Le prix unique du livre a fait l'objet d'attaque de libéraux de tous bords.
M. Roland Courteau. - On s'en souvient !
M. David Assouline. - Mais la Cour du Luxembourg a jugé le prix unique du livre conforme aux textes européens. En quoi cette proposition de loi serait-elle contraire ? Pourquoi autoriser une distorsion de concurrence ?
Amazon est mal placé pour donner des leçons en ce domaine !
Le président de la Fnac n' s'y est pas trompé : une loi qui ne toucherait que la France marquerait la mort des libraires. Il nous faut maintenant convaincre l'Assemblée nationale.
Il est incompréhensible que les éditeurs nous disent que, s'il y a une économie de coût, les auteurs n'ont pas à bénéficier d'une rémunération digne et équitable ! Là où le marché du livre numérique s'impose, les économies sont importantes : les auteurs doivent pouvoir bénéficier d'une rémunération juste et équitable. Un rapport est une bien faible réponse.
Je suis heureux que M. le rapporteur nous propose de rétablir notre texte initial. Non seulement nous le voterons mais nous nous battrons ensemble pour convaincre les députés. (Applaudissements à gauche)
Mme Françoise Laborde. - Bien que le marché du livre numérique soit balbutiant, nous assistons déjà à une mutation commerciale sans précédant, dont les conséquences sont loin d'être neutres sur le plan culturel et dont les effets vont être exponentiels dans les mois et les années à venir.
Cette proposition de loi répond à l'objectif de préservation culturelle.
L'article 7 fixe une clause de revoyure annuelle : ainsi nous pouvons nous adapter à ce nouveau mode de consommation de la culture. Certaines dispositions adoptées par l'Assemblée nationale permettent plus de souplesse, notamment en ce qui concerne les bibliothèques universitaires.
Je me félicite que la commission rétablisse les dispositions relatives aux éditeurs établis hors de France. Il faut aussi une rémunération juste et équitable des auteurs. Ces deux problèmes sont essentiels.
Espérons que nous parviendrons à convaincre nos collègues députés.
Je tiens à remercier M. Legendre pour nous avoir présenté ce texte : nous devions en effet réagir face à l'évolution du marché du livre numérique.
Au vu de l'exception française en matière culturelle, le Gouvernement s'est rallié à notre position en ce qui concerne la TVA à taux réduit sur les livres numériques.
Nous espérons que les négociations entre le Gouvernement et la Commission européenne aboutiront. Le livre numérique représente une opportunité formidable pour la démocratisation de l'accès à la culture.
Une grande majorité du RDSE votera cette proposition de loi. (Applaudissements)
M. Jack Ralite. - Cette proposition de loi est fondamentale pour l'avenir du livre numérique. Comme pour le livre papier, il s'agit d'empêcher que le marché du livre numérique soit la proie des grands groupes mondiaux.
Afin que Google, Amazon ou Apple ne règnent pas en maîtres, il est indispensable d'instaurer un prix unique du livre fixé par l'éditeur pour ce nouveau support. Un livre peut s'incarner différemment mais il reste un bien culturel. Le combat doit être mené sans relâche. Le législateur doit fixer des limites à cette concurrence forcée.

:::

Problèmes à résoudre:
a. Reproduisez mot pour mot le passage de l'extrait qui va de « Nous espérons que » jusqu'à « cette concurrence forcée. ».
b. Dites si chaque affirmation concorde avec l'extrait. Répondez par oui ou par non et citez mot pour mot les mots décisifs : (i) la Cour du Luxembourg a jugé le prix unique du livre conforme aux textes européens ; (ii) l'article 7 prévoit une clause de revoyure tous les cinq ans ; (iii) le Gouvernement s'est opposé à la TVA à taux réduit sur les livres numériques.
c. Reprenez, s'il vous plaît, l'extrait du débat sur le prix du livre numérique après sa dernière phrase et poursuivez-le.
Le listing n'a aucun lien avec l'extrait.

Jeu de données:

:::

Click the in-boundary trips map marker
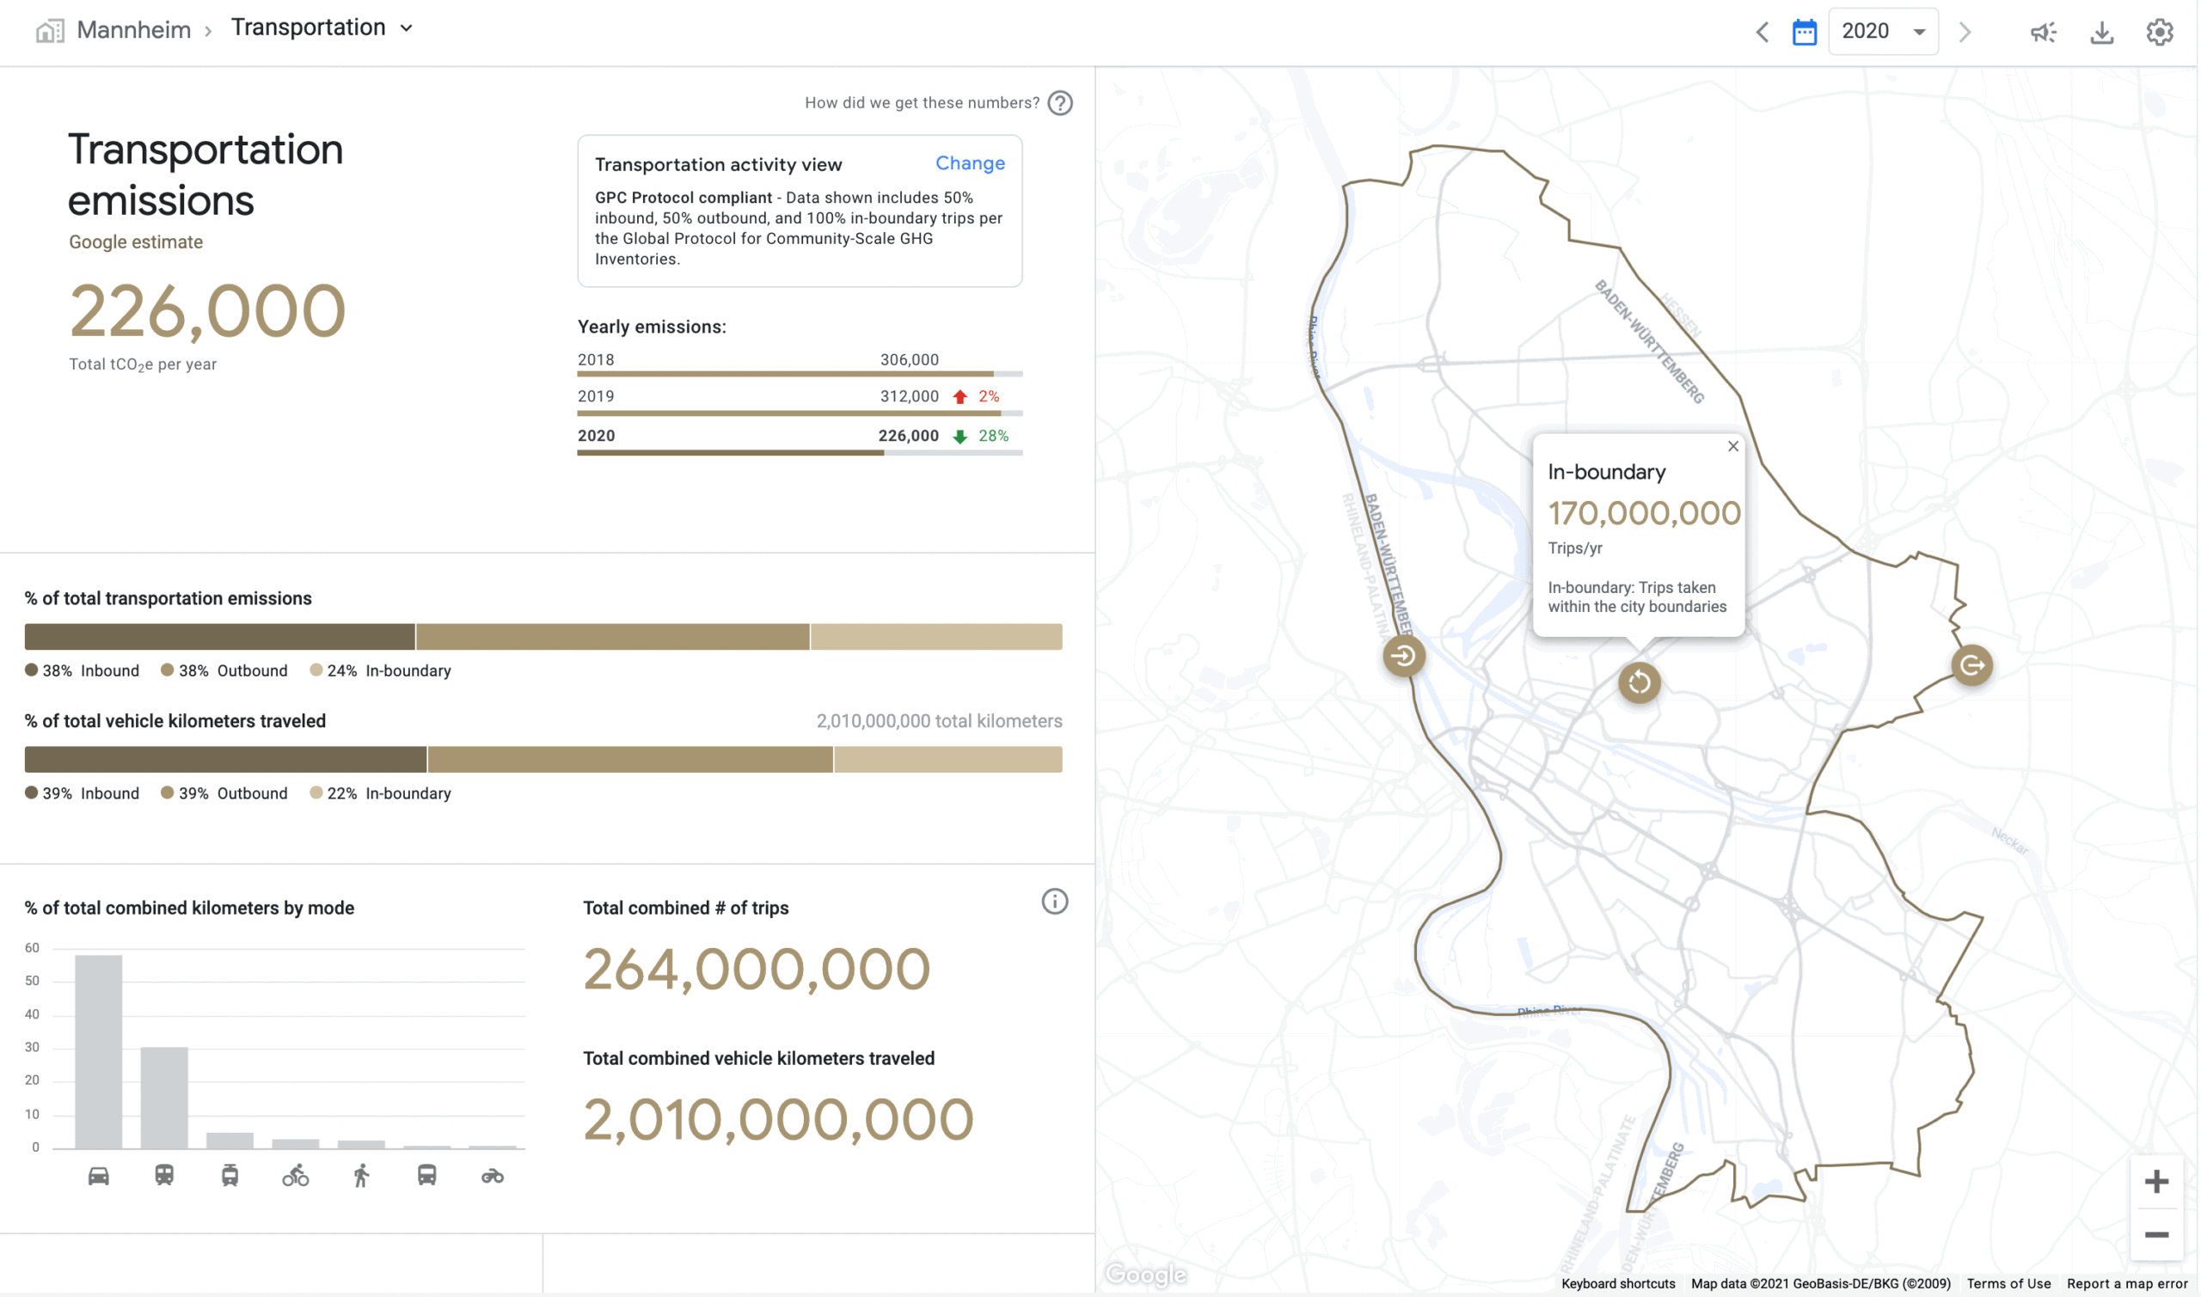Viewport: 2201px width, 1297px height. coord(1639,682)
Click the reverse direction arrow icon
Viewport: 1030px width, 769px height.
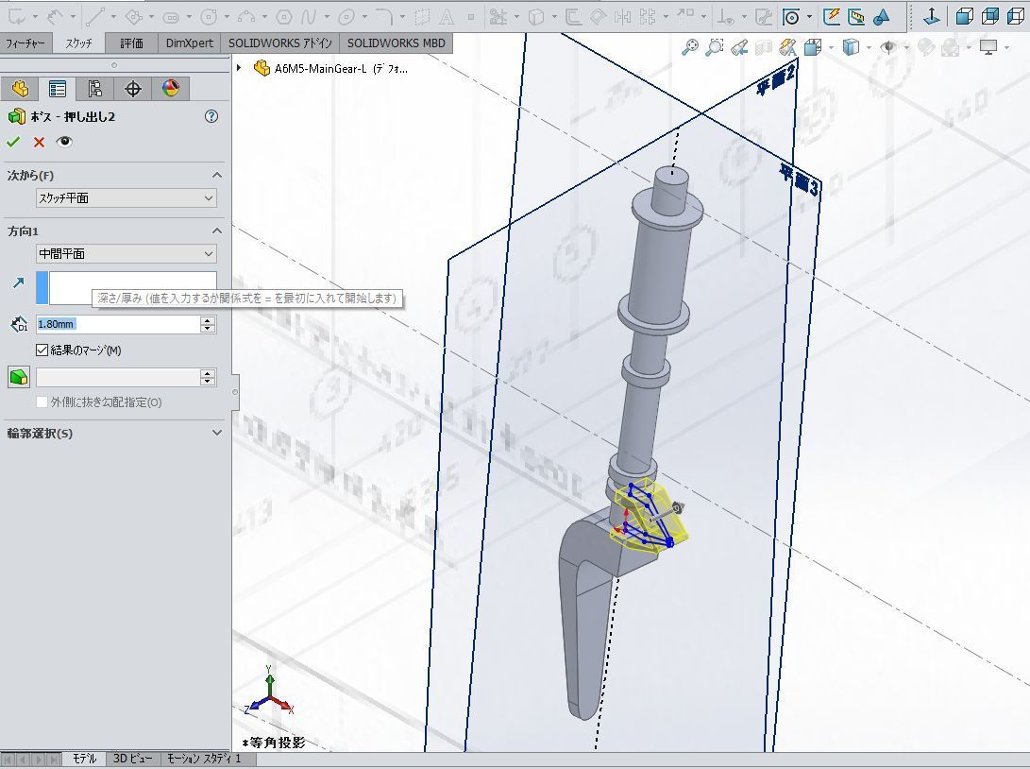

:::

Ensemble des réponses:
a.
Nous espérons que les négociations entre le Gouvernement et la Commission européenne aboutiront. Le livre numérique représente une opportunité formidable pour la démocratisation de l'accès à la culture.
Une grande majorité du RDSE votera cette proposition de loi. (Applaudissements)
M. Jack Ralite. - Cette proposition de loi est fondamentale pour l'avenir du livre numérique. Comme pour le livre papier, il s'agit d'empêcher que le marché du livre numérique soit la proie des grands groupes mondiaux.
Afin que Google, Amazon ou Apple ne règnent pas en maîtres, il est indispensable d'instaurer un prix unique du livre fixé par l'éditeur pour ce nouveau support. Un livre peut s'incarner différemment mais il reste un bien culturel. Le combat doit être mené sans relâche. Le législateur doit fixer des limites à cette concurrence forcée.

b.
(i) Oui : « la Cour du Luxembourg a jugé le prix unique du livre conforme aux textes européens ».
(ii) Non : « L'article 7 fixe une clause de revoyure annuelle ».
(iii) Non : « le Gouvernement s'est rallié à notre position en ce qui concerne la TVA à taux réduit sur les livres numériques ».

c.
Comment définir un livre numérique ? Ce n'est pas simple. Cette proposition de loi ne vise que le livre homothétique mais on ne peut s'en tenir là.
Quelle rémunération garantir aux auteurs ? Cette question est centrale. Quel périmètre d'application ? S'en tenir au territoire national ou viser les libraires situés ailleurs ? Bien évidemment, il faut viser aussi les éditeurs installés dans les autres pays.
Nous ne pouvons donc suivre l'Assemblée nationale qui réduit la loi à une simple déclaration d'intention.
Je me félicite que nous réintroduisions l'extraterritorialité de cette loi. Les arguments communautaires ne sont pas recevables. La France doit mener un combat juste. Il faut une volonté politique forte.
Le droit européen considère la vente du livre sur internet comme un service. Mais le livre n'est pas un rapport ! L'examen des deux avis rendus par la Commission européenne montre qu'il ne faut pas renoncer. Les décisions rendues au niveau européen sont les mêmes qu'il s'agisse de la seule France ou de tous les pays. La Commission n'affirme pas définitivement la contradiction de la loi avec la réglementation européenne. Elle demande des justifications. « Ce qui vient au monde pour ne rien troubler ne mérite ni égards ni patience » disait René Char.
Il faut une volonté politique forte pour faire progresser les valeurs au sein de l'Union européenne. L'offre éditoriale doit être protégée. La convention de l'Unesco est un outil dont il faut s'emparer. Je suis satisfait par la position sur l'extraterritorialité prise par M. le ministre au salon du livre.
A ceux qui renoncent avant de se battre, je rappelle que Google a foulé au pied le droit des auteurs. Le gouvernement français doit suivre son ministre de la culture : les professionnels ne doivent pas se diviser et il faut qu'ils entendent le Sénat. Multiplier les « je » sans viser le « nous » mène à une impasse. Sachons nous distinguer et nous relier, sans perdre contact. (Applaudissements à gauche)
Mme Catherine Morin-Desailly. - Voilà trente ans, le Parlement adoptait la loi Lang, qui a sauvé le livre papier. A l'heure de l'e-commerce, cette proposition de loi apporte quelque chose d'essentiel, comme on l'a vu lors du récent salon du livre où un prix du livre numérique a été attribué.
Un sondage fait apparaître à la fois une forte croissance des lecteurs des livres numériques, sans que les lecteurs des livres papier diminuent. L'un ne tuera pas davantage l'autre que le cinéma n'a tué le théâtre.
Nous retrouvons un blocage avec l'Assemblée nationale, sur l'extraterritorialité. La Commission de Bruxelles a émis des réserves mais au nom de quoi cautionner les pratiques prédatrices d'acteurs étrangers tout-puissants ? Je me satisfais d'entendre le ministre décidé à se battre, là-dessus comme sur le taux de TVA.
Nous devons nous interroger sur le rôle que doit jouer l'Europe pour la diversité culturelle. Que faut-il défendre ? L'intérêt du consommateur ou celui du lecteur ? L'économie du livre n'est pas celles des lessives !
La législation française est observée partout. Il semble que Google et Apple soient plus ouverts qu'Amazon sur notre position.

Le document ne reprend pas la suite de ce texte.